Pero Stallone es finalmente en tío serio, en última instancia, y sabe como nadie que una caricatura, sin un mínimo de alma, no puede sobrevivir a la erosión del tiempo y la volatilidad de la memoria visual. Retomo entonces la frase con la que inauguré esta reseña para darle una segunda dimensión, más profunda, y relacionada al mismo tiempo, pero en un mayor nivel significativo, con los propios códigos y estigmas de un género que, cuando quiere, se permite ser mucho más que una deformación y degeneración de otro gran género, tan respetado y aclamado, como es el western, del que, por cierto, esta segunda entrega bebe considerablemente, tanto en fondo como en forma (porque la caricatura no es otra cosa que una revisión simplona de la forma). Ya en la original sonsacaba ese subtexto de compadreo y compañerismo (pilar de ese subgénero que son las buddy movies), de una serie de personajes a los que presenta inicialmente como máquinas de matar sin escrúpulos, para convertirlo luego en un verdadero canto a la amistad, a la lealtad y al apoyo mutuo, con el avance de los años. Ahora pasa a la siguiente fase y nos demuestra, cual mago de las paradojas, que nada mejor que un tipo de cine en el que las muertes de efectivos enemigos se suceden como moscas, sin mayores miramientos, para darle una relevancia tan crucial en el desarrollo argumental a la muerte de uno, sólo uno, del propio bando; y ya a un nivel más interno y autorreferencial, que nadie mejor que unos mercenarios para dejar de lado el encargo de turno, y con ello, la obligación, la profesionalidad y el deber, para sacrificarlo todo por la honra de aquellos que se han ido cuando hacían su trabajo.

Una reflexión, esta última, que quedará probablemente recluida en los posos de la saga, sepultada bajo imágenes-hito de la cultura popular como aquellas en las que la Santísima Trinidad del Cine de Acción (Stallone, Schwarzenegger y Bruce Willis) combaten por primera vez juntos (con el fuego amigo de Norris), tras haberse reunido brevemente en la primera entrega (precisa e irónicamente en una iglesia); o ese enfrentamiento a muerte, por tantos ansiado, entre Stallone y Van Damme, a la acción lo que Wayne e Eastwood al western; o todos esos chascarrillos, gags, parodias, autoparodias y demás juegos metalingüísticos. Porque esto, señores, no es una película a la que nos hemos acercado para salir de la sala diciendo que hemos visto una las grandes joyas del Séptimo Arte, sino para decir, cuando la revisitemos una y otra vez en el futuro, en sesión maratoniana, con la pandilla de colegas, que pudimos ver semejante obra de culto en el cine en su momento. Porque todos tenemos un expendable dentro de nosotros.

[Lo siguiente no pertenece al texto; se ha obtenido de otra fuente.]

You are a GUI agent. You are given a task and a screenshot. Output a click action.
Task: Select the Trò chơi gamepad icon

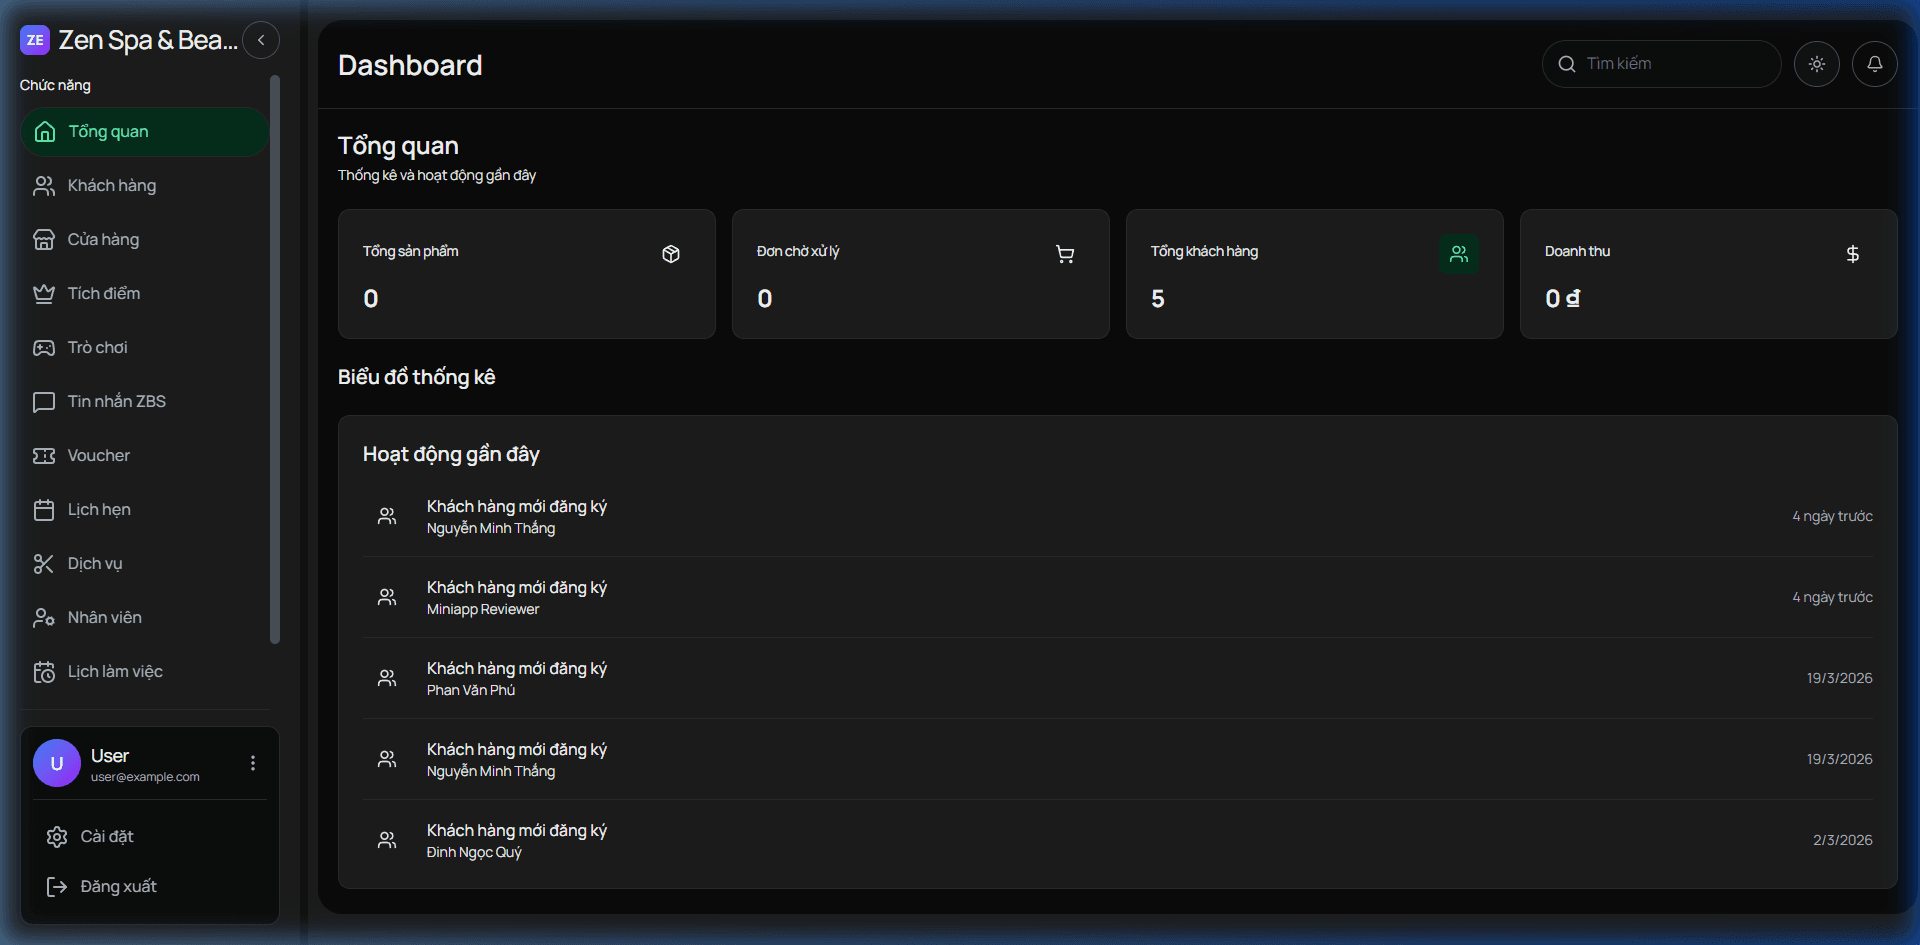point(44,347)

Llegados los créditos, lo único en lo que me pongo a pensar es en todos aquellos (cada vez menos) que quedan por unirse al festín en el que promete ser, ahora sí, el enfrentamiento definitivo. Personalmente suspiro por Bud Spencer, Hulk Hogan, Mr. T, Jackie Chan, Sammo Hung, Tony Jaa, Ric Flair, Kurt Russell... Milla Jovovich (también, ¿por qué no?)... puestos a soñar, pues a pedir de boca.